-- Textauszug --
Fokus auf Qualifikation

Söder weist im Interview explizit auf die guten fachlichen Qualifikationen hin, die viele Ukrainerinnen und Ukrainer mitbringen. Genau hier liegt aber auch einer der Gründe für ihre langsame, aber stetig steigenden Arbeitsmarktintegration: Im Vereinigten Königreich oder in Dänemark sollen Geflüchtete möglichst schnell eine Beschäftigung aufnehmen, die damit aber oft auch deutlich unter ihrer Qualifikation liegt und wenig Jobsicherheit bietet. Deutschland setzt dagegen zuerst auf den Sprach- und Qualifikationserwerb durch Integrationskurse und Weiterbildungen – dadurch soll in Zeiten des Fachkräftemangels eine nachhaltigere Beschäftigung der gut ausgebildeten Ukrainer erreicht werden.

Bayern nimmt nicht die "meisten Migranten" auf

Im Q&A auf Twitch sagte Söder unter anderem, Bayern hätte mehr Migranten aus anderen Ländern – und gleichzeitig den niedrigsten Bürgergeldanteil. Was Söder mit "mehr Migranten" meint, lässt er offen. Schaut man auf die Anzahl der Asylerstanträge, lag Bayern laut Zahlen des Bundesamts für Migration und Flüchtlinge im Jahr 2024 mit 35.953 Asylanträgen bundesweit auf Platz 2, hinter Nordrhein-Westfalen (45.280 Asylanträge).

(Datensätze zu Zielpositionen)

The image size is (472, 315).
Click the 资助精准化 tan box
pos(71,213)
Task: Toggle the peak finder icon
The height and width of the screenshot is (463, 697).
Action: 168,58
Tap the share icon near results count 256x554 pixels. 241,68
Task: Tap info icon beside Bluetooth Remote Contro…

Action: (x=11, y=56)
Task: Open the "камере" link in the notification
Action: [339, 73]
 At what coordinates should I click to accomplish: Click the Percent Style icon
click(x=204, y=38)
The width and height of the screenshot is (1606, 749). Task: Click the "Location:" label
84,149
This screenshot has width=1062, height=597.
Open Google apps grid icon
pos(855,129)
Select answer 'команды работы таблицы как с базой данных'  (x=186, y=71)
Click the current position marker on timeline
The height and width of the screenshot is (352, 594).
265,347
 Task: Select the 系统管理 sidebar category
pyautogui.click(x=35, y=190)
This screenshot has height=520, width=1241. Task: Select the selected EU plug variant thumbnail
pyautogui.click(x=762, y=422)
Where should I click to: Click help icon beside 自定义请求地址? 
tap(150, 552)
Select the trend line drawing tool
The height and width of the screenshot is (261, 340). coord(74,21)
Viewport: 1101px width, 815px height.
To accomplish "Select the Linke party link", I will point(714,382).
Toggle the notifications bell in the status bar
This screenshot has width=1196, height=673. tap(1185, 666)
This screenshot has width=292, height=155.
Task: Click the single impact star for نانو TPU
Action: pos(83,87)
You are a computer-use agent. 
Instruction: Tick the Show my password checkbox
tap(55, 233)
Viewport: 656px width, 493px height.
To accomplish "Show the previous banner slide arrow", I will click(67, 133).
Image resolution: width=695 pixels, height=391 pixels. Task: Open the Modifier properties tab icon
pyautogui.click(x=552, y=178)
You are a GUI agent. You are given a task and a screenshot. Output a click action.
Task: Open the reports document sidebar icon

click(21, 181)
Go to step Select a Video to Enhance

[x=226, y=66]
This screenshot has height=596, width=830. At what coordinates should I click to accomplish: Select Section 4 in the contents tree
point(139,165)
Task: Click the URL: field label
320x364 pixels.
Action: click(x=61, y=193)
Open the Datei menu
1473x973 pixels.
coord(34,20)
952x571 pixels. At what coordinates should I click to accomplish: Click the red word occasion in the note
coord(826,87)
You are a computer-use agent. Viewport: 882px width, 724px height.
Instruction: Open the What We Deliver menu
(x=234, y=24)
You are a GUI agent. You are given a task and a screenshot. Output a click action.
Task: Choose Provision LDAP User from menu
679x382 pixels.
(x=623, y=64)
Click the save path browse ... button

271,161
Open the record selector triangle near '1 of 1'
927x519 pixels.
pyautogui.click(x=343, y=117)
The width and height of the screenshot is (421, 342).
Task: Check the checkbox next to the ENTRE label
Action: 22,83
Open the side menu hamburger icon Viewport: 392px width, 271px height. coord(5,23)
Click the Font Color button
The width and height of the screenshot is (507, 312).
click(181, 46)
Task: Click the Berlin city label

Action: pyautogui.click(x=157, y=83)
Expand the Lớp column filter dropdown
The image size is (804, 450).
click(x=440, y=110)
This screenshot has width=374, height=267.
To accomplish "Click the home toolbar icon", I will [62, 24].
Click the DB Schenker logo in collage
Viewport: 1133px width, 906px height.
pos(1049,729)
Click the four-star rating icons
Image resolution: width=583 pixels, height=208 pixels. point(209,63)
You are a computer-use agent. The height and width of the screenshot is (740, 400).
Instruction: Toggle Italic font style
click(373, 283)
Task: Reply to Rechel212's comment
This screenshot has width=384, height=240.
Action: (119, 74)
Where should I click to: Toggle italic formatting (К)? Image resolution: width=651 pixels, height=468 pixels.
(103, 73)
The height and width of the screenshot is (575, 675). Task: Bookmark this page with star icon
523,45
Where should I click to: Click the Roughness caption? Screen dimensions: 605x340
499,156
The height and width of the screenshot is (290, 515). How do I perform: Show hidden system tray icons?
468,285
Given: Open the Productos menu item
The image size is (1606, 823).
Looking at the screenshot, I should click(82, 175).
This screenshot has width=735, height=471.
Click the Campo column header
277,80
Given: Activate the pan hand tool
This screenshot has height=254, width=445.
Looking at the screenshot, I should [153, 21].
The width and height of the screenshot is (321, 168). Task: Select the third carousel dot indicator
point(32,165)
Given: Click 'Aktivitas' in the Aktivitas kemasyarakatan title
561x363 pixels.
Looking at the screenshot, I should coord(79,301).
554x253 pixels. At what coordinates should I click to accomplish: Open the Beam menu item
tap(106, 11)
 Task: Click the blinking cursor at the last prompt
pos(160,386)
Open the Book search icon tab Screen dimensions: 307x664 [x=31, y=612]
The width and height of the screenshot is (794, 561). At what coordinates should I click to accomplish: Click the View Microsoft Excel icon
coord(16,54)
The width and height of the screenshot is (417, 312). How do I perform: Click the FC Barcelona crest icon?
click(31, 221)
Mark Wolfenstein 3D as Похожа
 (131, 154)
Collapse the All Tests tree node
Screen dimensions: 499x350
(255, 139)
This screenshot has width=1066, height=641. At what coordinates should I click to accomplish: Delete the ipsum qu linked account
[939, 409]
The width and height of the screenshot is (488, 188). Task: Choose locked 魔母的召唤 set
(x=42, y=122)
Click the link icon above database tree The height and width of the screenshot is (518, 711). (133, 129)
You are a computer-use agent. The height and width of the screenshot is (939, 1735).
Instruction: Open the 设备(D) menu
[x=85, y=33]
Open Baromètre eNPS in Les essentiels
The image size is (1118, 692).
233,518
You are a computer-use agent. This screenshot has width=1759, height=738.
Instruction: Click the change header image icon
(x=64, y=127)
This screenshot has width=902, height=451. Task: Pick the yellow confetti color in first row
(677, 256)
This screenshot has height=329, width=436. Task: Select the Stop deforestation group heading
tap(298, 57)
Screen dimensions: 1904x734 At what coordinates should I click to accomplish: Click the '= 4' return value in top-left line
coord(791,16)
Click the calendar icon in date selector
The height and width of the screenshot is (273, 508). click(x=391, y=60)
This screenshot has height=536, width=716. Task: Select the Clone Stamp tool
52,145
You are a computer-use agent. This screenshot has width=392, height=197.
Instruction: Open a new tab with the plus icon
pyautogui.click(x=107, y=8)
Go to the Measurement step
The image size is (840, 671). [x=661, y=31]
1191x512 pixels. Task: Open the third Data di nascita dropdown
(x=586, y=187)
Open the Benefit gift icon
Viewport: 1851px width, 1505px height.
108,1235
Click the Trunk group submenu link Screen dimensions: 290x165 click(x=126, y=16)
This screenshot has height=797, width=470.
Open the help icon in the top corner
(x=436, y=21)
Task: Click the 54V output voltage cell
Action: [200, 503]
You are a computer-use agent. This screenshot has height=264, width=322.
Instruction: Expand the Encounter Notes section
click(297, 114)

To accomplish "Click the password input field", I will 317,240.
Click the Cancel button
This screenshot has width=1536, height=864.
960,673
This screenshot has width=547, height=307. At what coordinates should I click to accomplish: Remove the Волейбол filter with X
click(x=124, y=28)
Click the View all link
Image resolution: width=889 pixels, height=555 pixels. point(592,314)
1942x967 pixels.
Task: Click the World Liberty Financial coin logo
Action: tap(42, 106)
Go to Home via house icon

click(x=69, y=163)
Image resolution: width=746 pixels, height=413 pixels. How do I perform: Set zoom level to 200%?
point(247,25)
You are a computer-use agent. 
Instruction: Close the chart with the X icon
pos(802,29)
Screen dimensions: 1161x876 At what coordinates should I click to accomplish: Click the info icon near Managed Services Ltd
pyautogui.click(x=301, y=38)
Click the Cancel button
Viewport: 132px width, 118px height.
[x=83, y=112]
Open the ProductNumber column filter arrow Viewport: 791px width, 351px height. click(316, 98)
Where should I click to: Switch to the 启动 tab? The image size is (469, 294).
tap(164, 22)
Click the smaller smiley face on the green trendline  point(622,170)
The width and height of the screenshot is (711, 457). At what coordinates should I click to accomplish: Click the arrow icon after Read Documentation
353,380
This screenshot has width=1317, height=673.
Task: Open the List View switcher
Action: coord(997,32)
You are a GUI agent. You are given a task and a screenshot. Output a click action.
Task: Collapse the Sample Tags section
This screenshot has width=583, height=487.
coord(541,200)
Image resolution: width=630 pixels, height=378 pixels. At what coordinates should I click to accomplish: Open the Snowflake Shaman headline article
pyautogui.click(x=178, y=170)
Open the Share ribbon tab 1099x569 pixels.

-- Ziele --
1. Warum setzt Deutschland laut dem Text zu Söders Aussagen über Migration bei Geflüchteten aus der Ukraine zuerst auf Sprach- und Qualifikationserwerb? Erkläre das in ein bis drei Sätzen.
2. Auf welchem Platz lag Bayern laut dem Text zu Söders Aussagen über Migration im Jahr 2024 bundesweit bei den Asylerstanträgen, und wie viele waren es?
3. Schreibe den Text zu Söders Aussagen über Migration nach seinem letzten Satz weiter.

-- Erwartete Antworten --
1. Deutschland setzt zuerst auf Integrationskurse und Weiterbildungen, um in Zeiten des Fachkräftemangels eine nachhaltigere Beschäftigung der gut ausgebildeten Ukrainer zu erreichen. Anders als im Vereinigten Königreich oder in Dänemark sollen sie nicht möglichst schnell eine Stelle annehmen, die oft deutlich unter ihrer Qualifikation liegt und wenig Jobsicherheit bietet.

2. Bayern lag mit 35.953 Asylanträgen auf Platz 2.

3.
Meint Söder mit "mehr Migranten" die ausländische Bevölkerung in den jeweiligen Bundesländern, so liegt Bayern mit knapp 2,4 Millionen Ausländern ebenfalls hinter Nordrhein-Westfalen (knapp 3,3 Millionen Ausländer). Das geht aus Daten des Statistischen Bundesamtes und des Ausländerzentralregisters hervor. Beim Bürgergeldanteil hat Söder dagegen Recht. Laut der Bundesagentur für Arbeit hat Bayern im Bundesvergleich mit Stand Juli 2025 den niedrigsten Anteil an Bürgergeldempfängern – nämlich 4,2 Prozent. Den höchsten Anteil hat Bremen, mit einer Quote von 17,1 Prozent.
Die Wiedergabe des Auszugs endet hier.